We see these objects or everyday details every day, but often we do not notice their obvious functions, or we do not even know what these objects actually serve.
It’s a pity not to know what these everyday objects are for, or to wonder stupidly what could have gone through the mind of the person who designed them in this way!
To no longer ask you this type of question and be able to impress your relatives and friends by teaching them things that they do not know yet, read quickly these 9 everyday objects of which you would never have guessed the utility!
To discover them, just click on the arrows below the photo. You’ll see, for some like the rivets on the pockets of the jeans, the teeth at the end of the meter or the small bumps on the keyboard keys F and J, you have probably asked the question several times in recent years … without however, find the answer!
Now the mystery will be finally lifted, and you’ll go to bed more cultivated tonight … It’s still a thing of the past!
RIVETS ON JEANS POCKETS
The jeans were originally resistant workwear for minors. However, the pockets were not strong enough to support the weight of the tools. Rivets have been fixed on the pockets to strengthen them.

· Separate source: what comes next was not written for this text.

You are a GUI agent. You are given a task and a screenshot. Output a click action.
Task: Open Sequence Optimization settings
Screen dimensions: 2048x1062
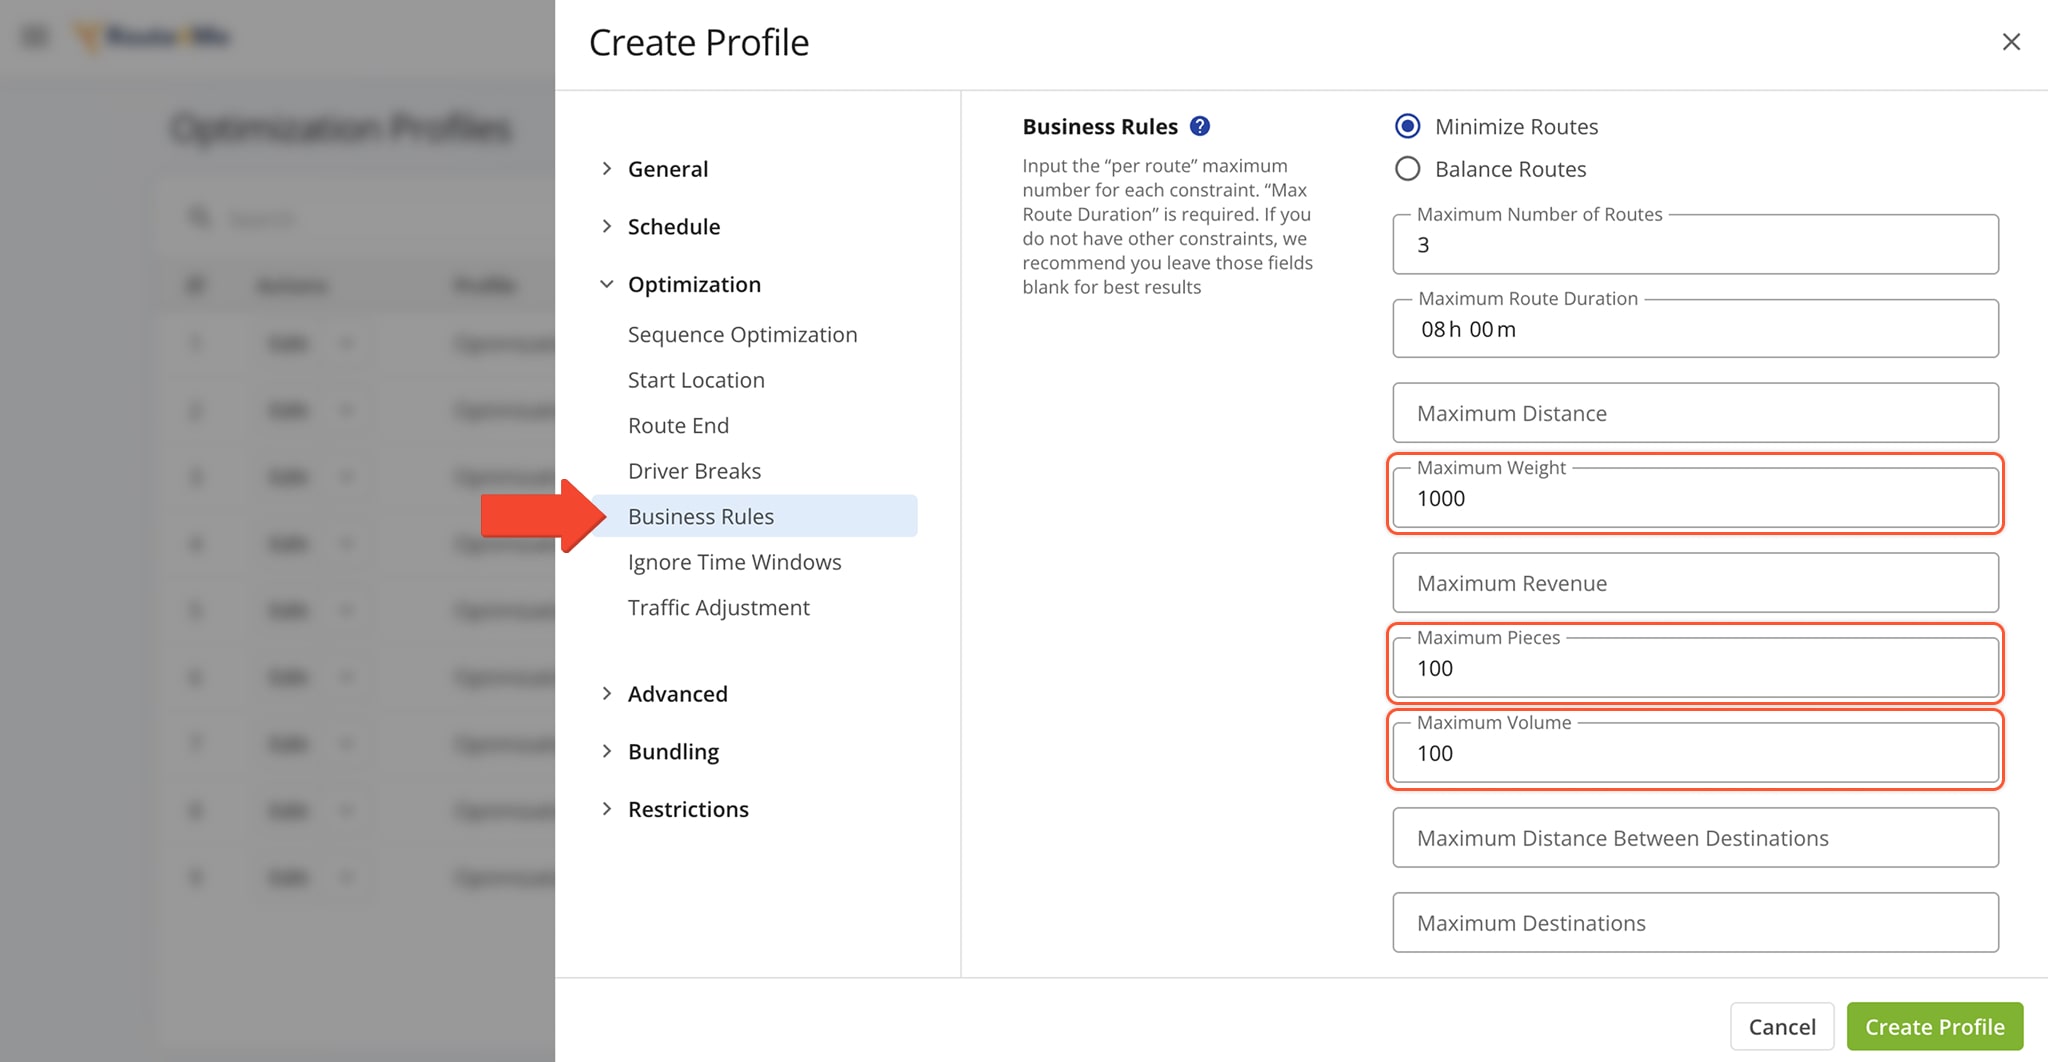pyautogui.click(x=742, y=335)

SMALL BUMPS ON THE F AND J KEYS ON THE KEYBOARD
These little bumps are useful to help you type faster on your keyboard. They serve as benchmarks for indexes and allow you to place your hands on the keyboard.

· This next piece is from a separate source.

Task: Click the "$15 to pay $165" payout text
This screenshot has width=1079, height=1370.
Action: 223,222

If you peel a post-it from bottom to top (which I personally have always done!), The edge of the post-it will bend and peel with time. To avoid this, simply take off the note from one side to the other post-it.
THE BOTTOM PART OF A STAPLER
A stapler binds the documents with staples that close inwards. However, if you rotate the metal platform 180 degrees, the staples will bend outward and will be more easily detachable.

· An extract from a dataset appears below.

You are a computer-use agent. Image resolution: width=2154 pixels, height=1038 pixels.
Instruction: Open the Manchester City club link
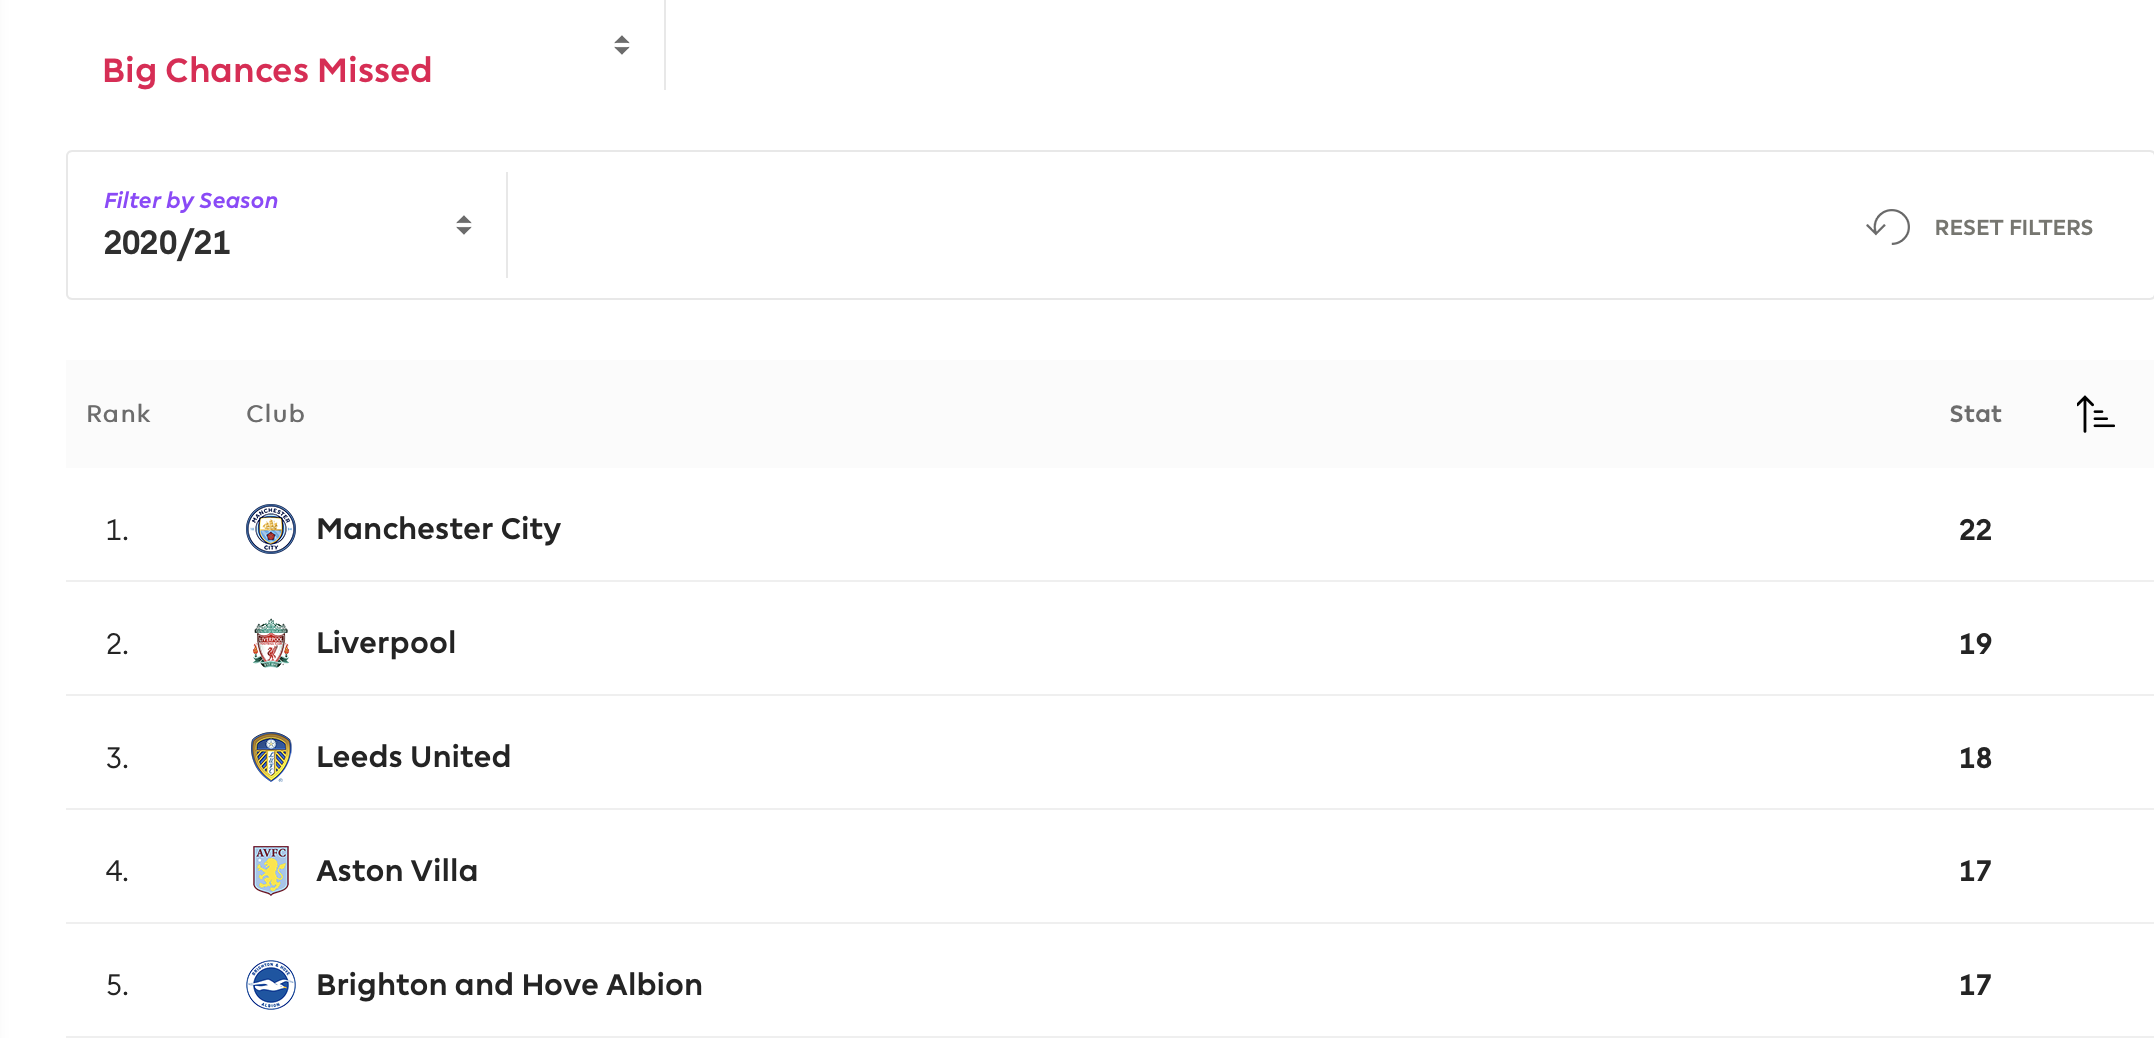438,529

THE HOLE AND THE TEETH AFTER ONE METER
The hole allows you to hang the end of the meter to a nail or screw to measure a distance easily. Teeth can make a mark if you do not have a pencil.
THIS HOLE ON AN IPHONE
The hole on the back of an iPhone, between the camera and the flash, is the second microphone. It attenuates the surrounding sounds and allows your voice to be clearer.
THE HOLE ON THE UNDERSIDE OF A PADLOCK
Padlocks are often used outdoors, so this hole allows water to drain when it rains. The hole is also the ideal place to oil the padlock.
THIS LITTLE SQUARE ON THE PHONE BATTERIES
Many phone stacks have a moisture indicator that looks like a small square or circle, and it turns red when it comes in contact with water.
Since the iPhone 5, the humidity indicator is located in the SIM card slot on iPhones.
THE STEM AND THE HOLE ON A GARLIC PRESS
You always thought that a garlic press was used only to squeeze garlic, well no! It is also a tool for removing cherry stones. Malin, is not it?